▶

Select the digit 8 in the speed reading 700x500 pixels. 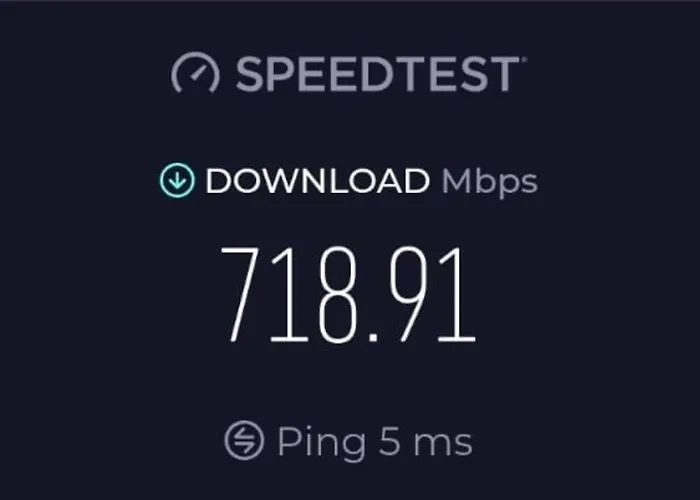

◀
▶

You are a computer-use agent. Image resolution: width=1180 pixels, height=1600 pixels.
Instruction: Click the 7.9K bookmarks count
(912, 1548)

◀
▶

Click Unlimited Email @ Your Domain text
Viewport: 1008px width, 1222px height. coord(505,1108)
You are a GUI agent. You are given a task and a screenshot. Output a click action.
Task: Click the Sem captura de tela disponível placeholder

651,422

◀

The answer must be every line from the records above that contains the word "agent", copied out.

◆ REPLY TO THE EXERCISE ◆
You are a computer-use agent. Image resolution: width=1180 pixels, height=1600 pixels.
You are a GUI agent. You are given a task and a screenshot. Output a click action.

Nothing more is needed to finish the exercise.